All I care to earn is respect and trust but I understand how important it would be to someone who has gone through a quest, a battle etc.  to be given acknowledgement for their bravery and achievement.. and how hard to watch those who have no idea--turn those symbols into a fashion statement.  Lot of people were extremely upset when the US flag was first used in "fashion".  Seem like many valuable symbols make their way into fashion world and appear to be trivialized.  Nothing new though.. has gone on throughout history of fashion...




Boondoggle -> RE: I couldn't help Myself (7/24/2008 4:06:04 PM)

There are a couple kink groups here who actively support/endorse the practice of 'earning your leathers' (the Knights of Leather and the Atons, for what it's worth), but aside from their vests, wearing leather has little meaning in this community.
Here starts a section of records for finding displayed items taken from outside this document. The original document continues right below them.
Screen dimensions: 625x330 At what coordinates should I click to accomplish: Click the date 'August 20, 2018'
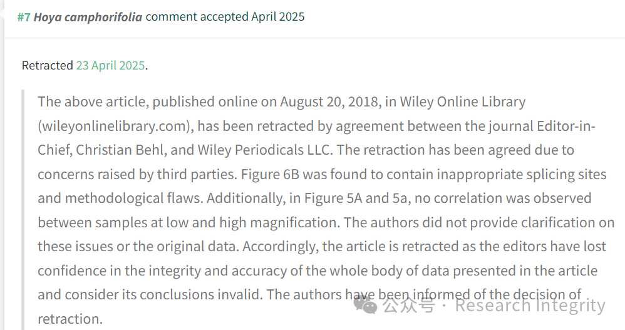[329, 102]
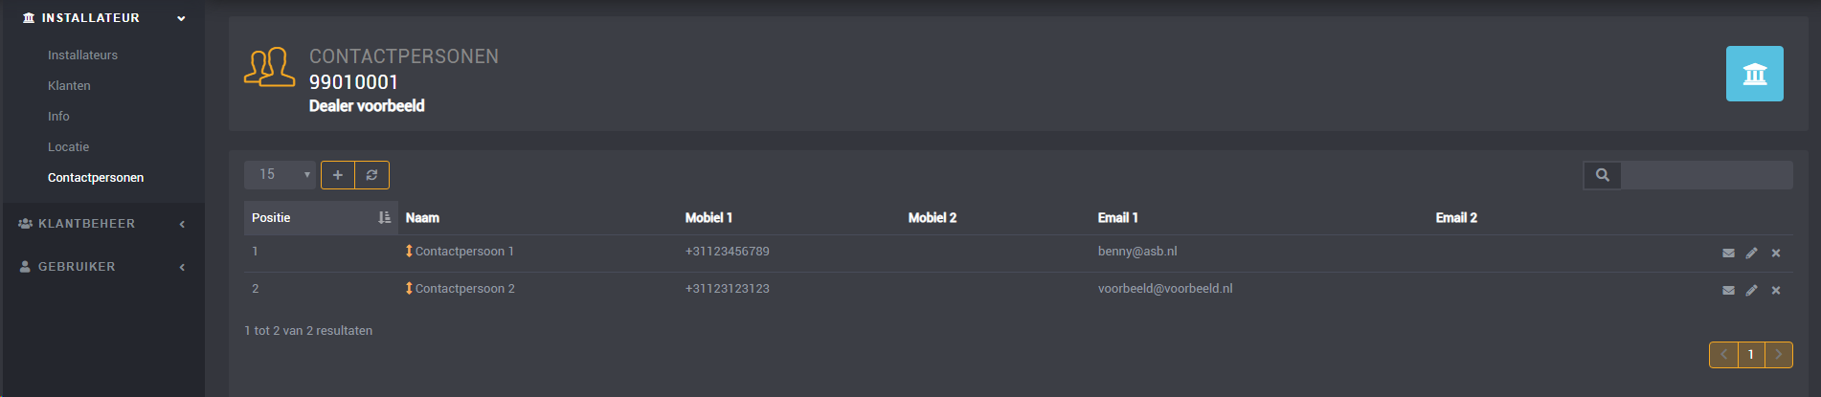The image size is (1821, 397).
Task: Open the rows-per-page dropdown showing 15
Action: click(280, 175)
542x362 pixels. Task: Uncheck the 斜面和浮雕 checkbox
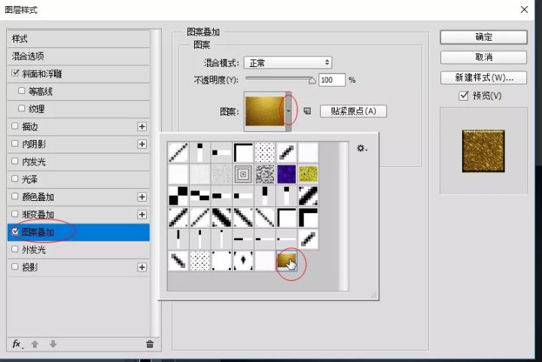point(17,74)
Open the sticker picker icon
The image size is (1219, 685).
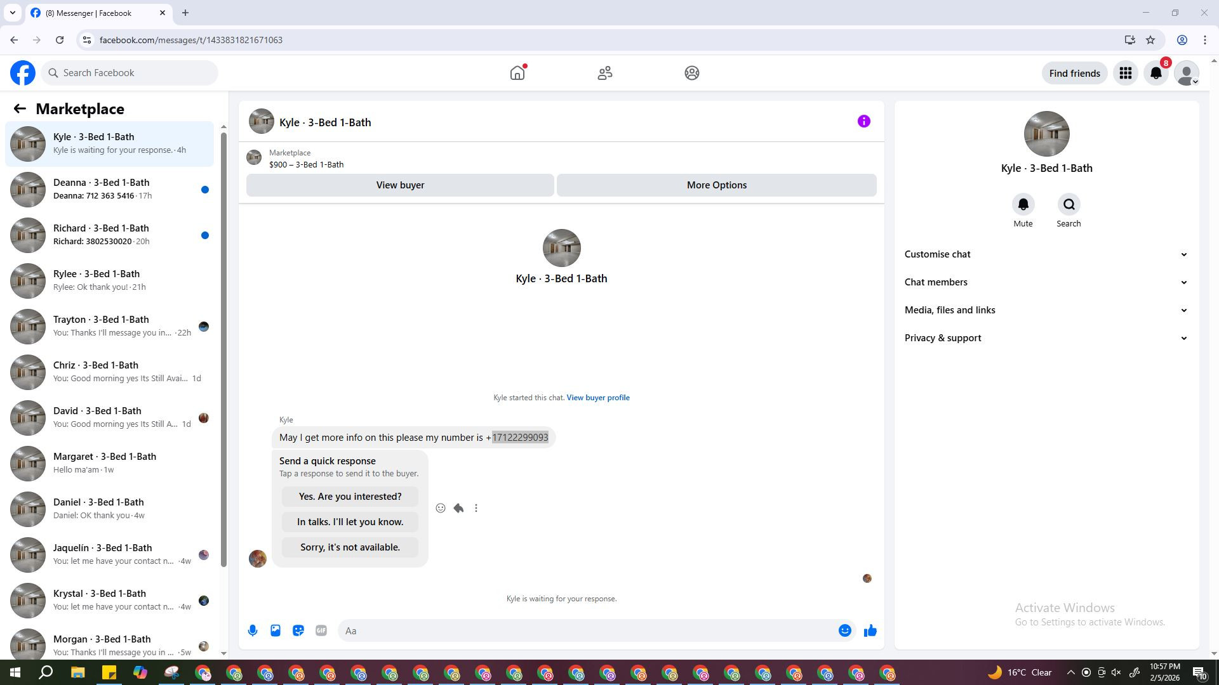298,630
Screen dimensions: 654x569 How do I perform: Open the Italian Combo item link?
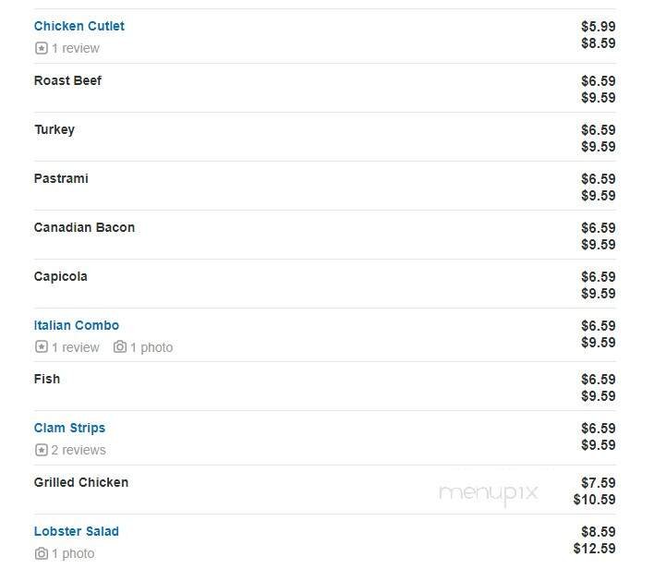tap(76, 325)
Frankly, I think this is a good way to approach the topic.




undergroundsea -> RE: I couldn't help Myself (7/24/2008 5:44:12 PM)

quote:

ORIGINAL: MsMillgrove
It appears that the use of "leather" in that context is referring to primarily gay and lesbian groups.
I find it a bit confusing but I think the idea is to be all-inclusive which is a good thing. 


The leather culture originated in gay men's clubs, which influences its demographics. From leather events I have encountered, a high percentage or even a majority of participants are gay. Still, the leather culture is all-inclusive with respect to sexual orientation.

How diverse a leather group is, and how well do the homosexual and heterosexual BDSM communities mix varies from city to city and event to event. I am straight and my style to dress leans more towards fetish and goth than leather. Still, I have never felt unwelcome at leather events I have attended.